M.H.: Posso aprire una parentesi economica divertente in un dibattito che diventa molto ideologico? I turisti cinesi non vogliono moschee, non è per questo che vengono. Quindi, se consideriamo che il turismo è uno dei nostri maggiori punti di forza economici, i turisti cinesi potrebbero salvarci?
M.H.: Perché no? Ho già sviluppato questa tesi in La carta e il territorio: è stata accolta da sogghigni e risatine, ma non è falsa. La globalizzazione è irreversibile e la Francia ha dei punti di forza, se punta nella direzione giusta: artigianato di lusso, agricoltura bio, trasformazione di prodotti gastronomici, turismo. Gli altri Paesi europei non possono dire altrettanto e hanno gli stessi problemi nostri ( atonia morale, crollo demografico, ascesa dell'islam), spesso più gravi che da noi.

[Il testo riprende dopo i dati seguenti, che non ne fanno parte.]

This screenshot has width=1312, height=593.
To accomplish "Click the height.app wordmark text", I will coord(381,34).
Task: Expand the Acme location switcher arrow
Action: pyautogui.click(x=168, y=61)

A.F.: Al tempo stesso è interessante constatare che in tutti questi Paesi, in Francia come altrove, veniamo ricondotti alla nostra identità, anche se non era in programma. Prendiamo l'esempio di Charlie Hebdo, una scuola di pensiero favorevole al cosmopolitismo, sovranamente indifferente alla questione nazionale e perfino ostile a qualsiasi forma di patriottismo. La banda di Charlie era composta di post-sessantottini che folleggiavano nella post-storia, e si sono ritrovati la storia addosso fra capo e collo, brutalmente, sotto le sembianze di un nemico che per lungo tempo avevano rifiutato di concepire anche solo come ipotesi. Il nemico li ha cambiati: contro quella che gli sembrava la vigliaccheria del multiculturalismo, Charb ha difeso una concezione intransigente della laicità, e il libro, ahimè testamentario, di Bernard Maris è un inno alla Francia. Oltre la morte ci pongono questa domanda: chi siamo e a cosa teniamo? La Francia, che guarda rapita i propri valori, prende coscienza che i valori non sono tutto. Riscopre di avere dei costumi, perché questi costumi oggi sono rigettati da una parte della popolazione. E questo, secondo me, va distinto dalla questione religiosa.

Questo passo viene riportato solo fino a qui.